When it comes to probate, there are two types of Court supervision. First, with nonintervention powers, a person may, by terms in their Will, relieve their Personal Representative (PR) of all duties imposed under the probate statute, or add duties not imposed by the statute, with the exception of the duty to act in good faith and honest judgment. When a PR is granted nonintervention powers, the PR’s administration of the estate is no longer directly supervised by the court unless a interested party petitions for a report on the affairs of the estate or for a citation in which the Court issues a show cause order to the PR to answer the well-documented allegations of the interested party. The Court may limit or revoke a PR’s non-intervention powers, under appropriate circumstances, or even replace the PR. Adequate reasons for removing a PR are waste of estate assets, embezzlement, mismanagement of estate assets, or any other reason satisfactory to the court. A removed PR must account to the Court for their management of financial assets during their tenure, and deliver all assets and paperwork of the estate to the successor PR. A PR with nonintervention powers may close the probate by filing a Declaration of Completion with minimal reporting to the heirs or beneficiaries.
We encourage PRs with nonintervention powers to keep creditors, heirs, and beneficiaries abreast of estate developments to the extent of their individual needs. Lack of information breeds distrust and injures family harmony.
Secondly, in full intervention probates, a PR seeks permission of the Court for each action they take.

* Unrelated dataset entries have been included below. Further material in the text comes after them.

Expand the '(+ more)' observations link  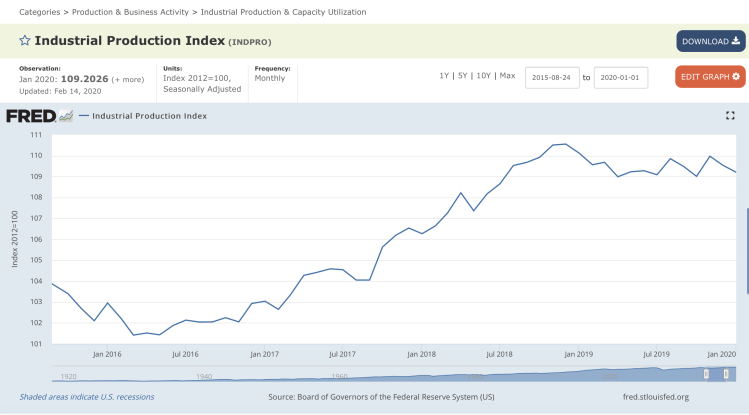(128, 78)
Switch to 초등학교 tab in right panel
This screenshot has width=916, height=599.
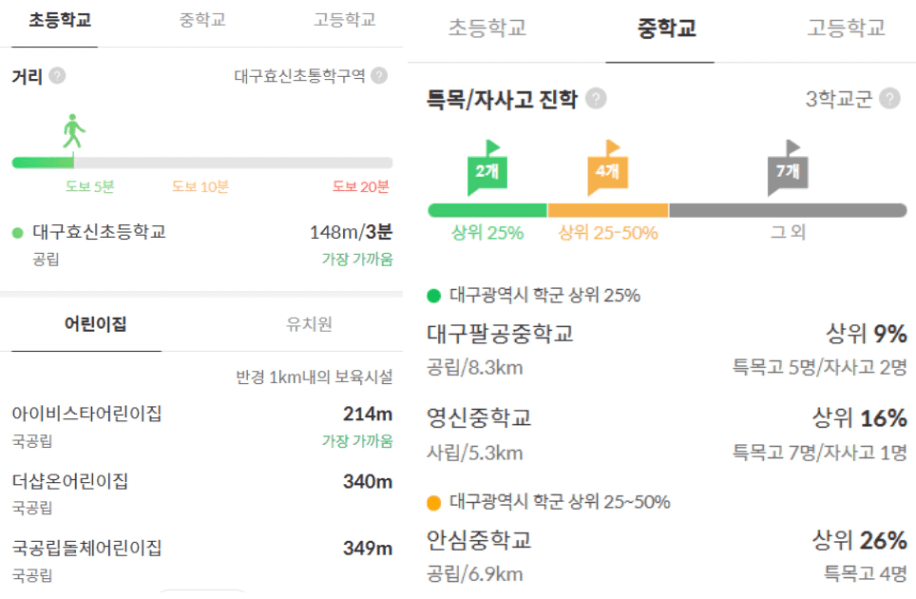487,29
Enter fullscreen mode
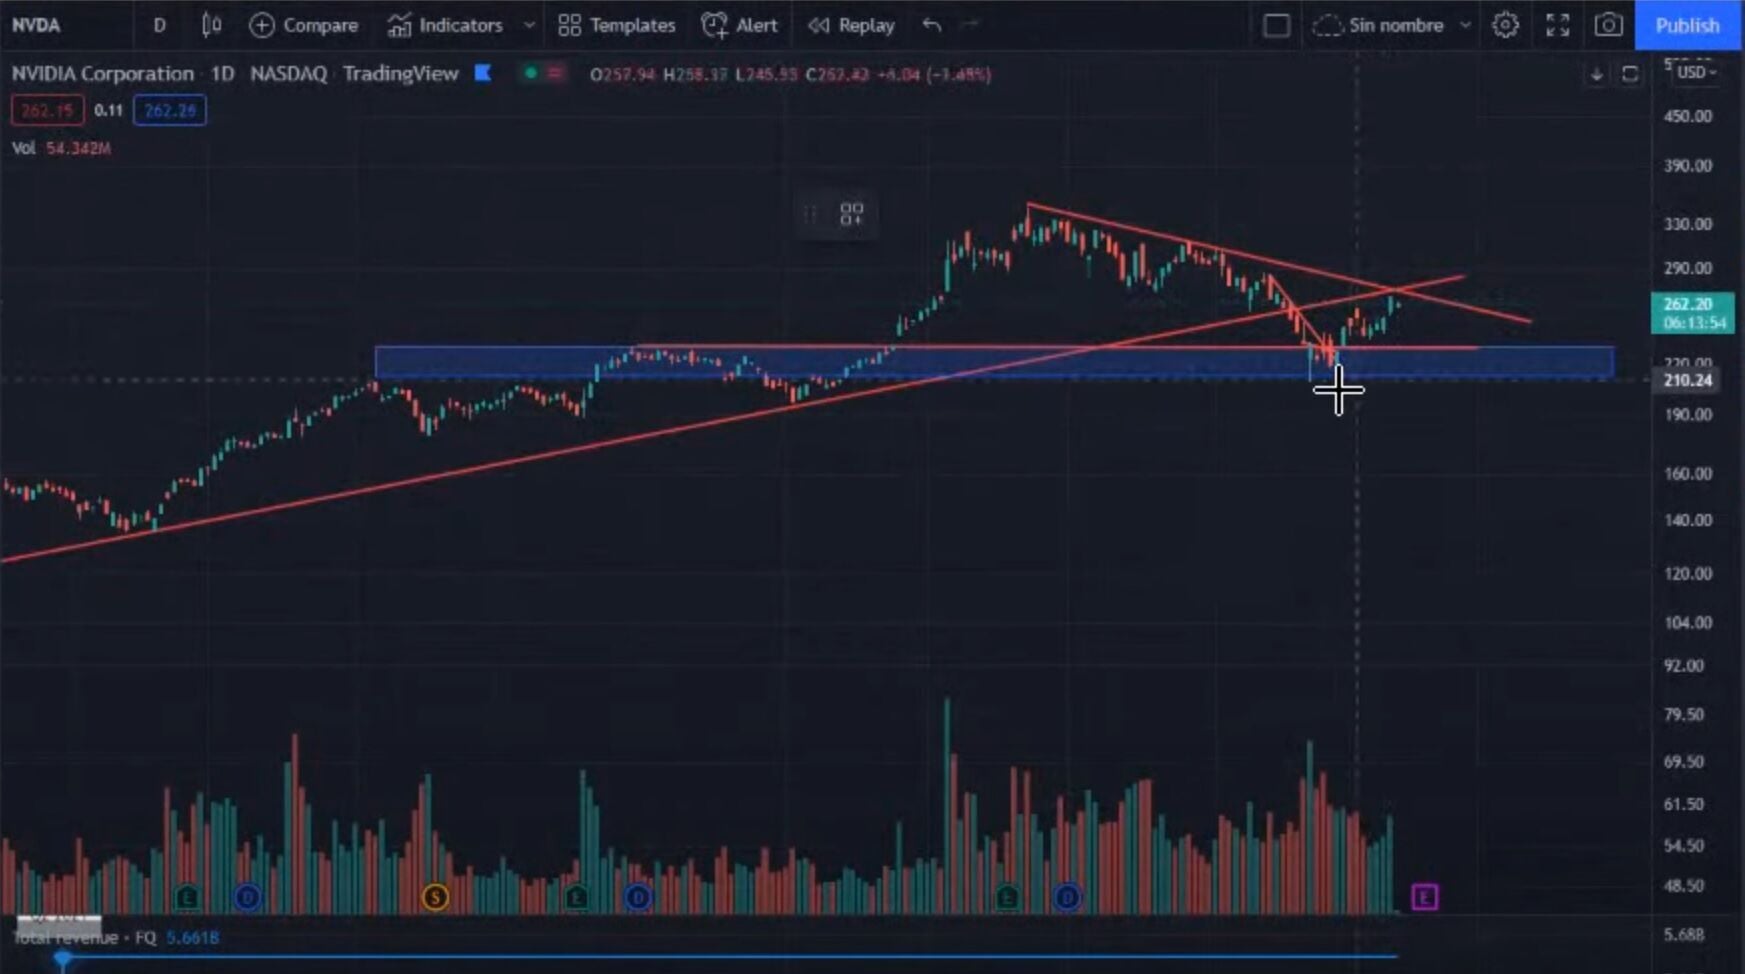Screen dimensions: 1745x974 [x=1557, y=25]
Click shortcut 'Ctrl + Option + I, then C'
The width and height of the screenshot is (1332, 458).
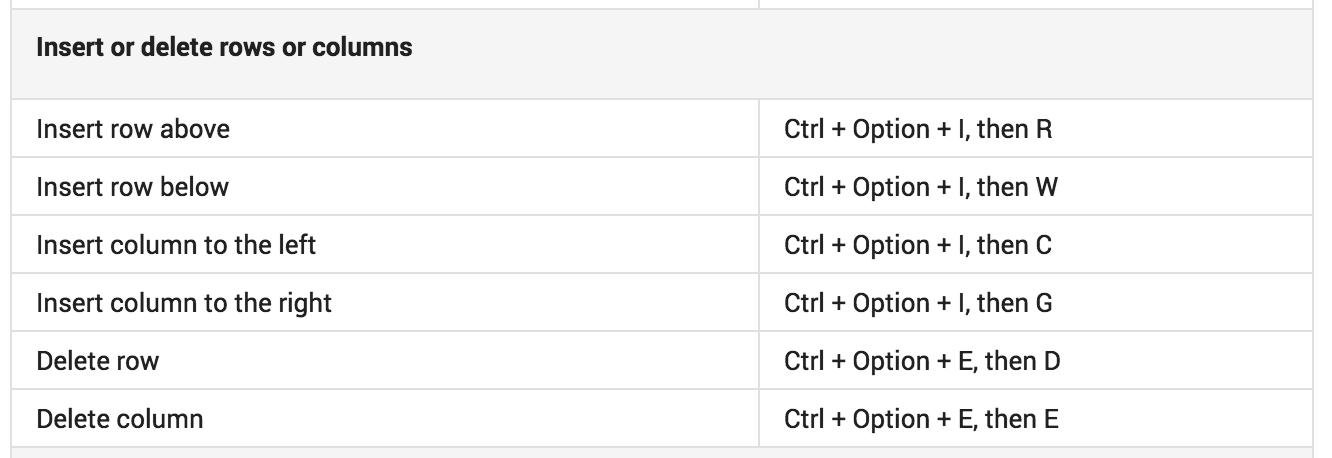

These requests are usually brought before the Court in batches, and most probates require two sets of requests. A full intervention PR accounts annually to the Court and heirs or beneficiaries about the affairs of the estate. The full intervention probate is closed by accounting to the heirs and legatees (the final report), which must include the PR’s receipts and canceled checks in the course of a final hearing, at which the Court approves the PR’s accounting and plan of distributing the estate assets (decree of distribution).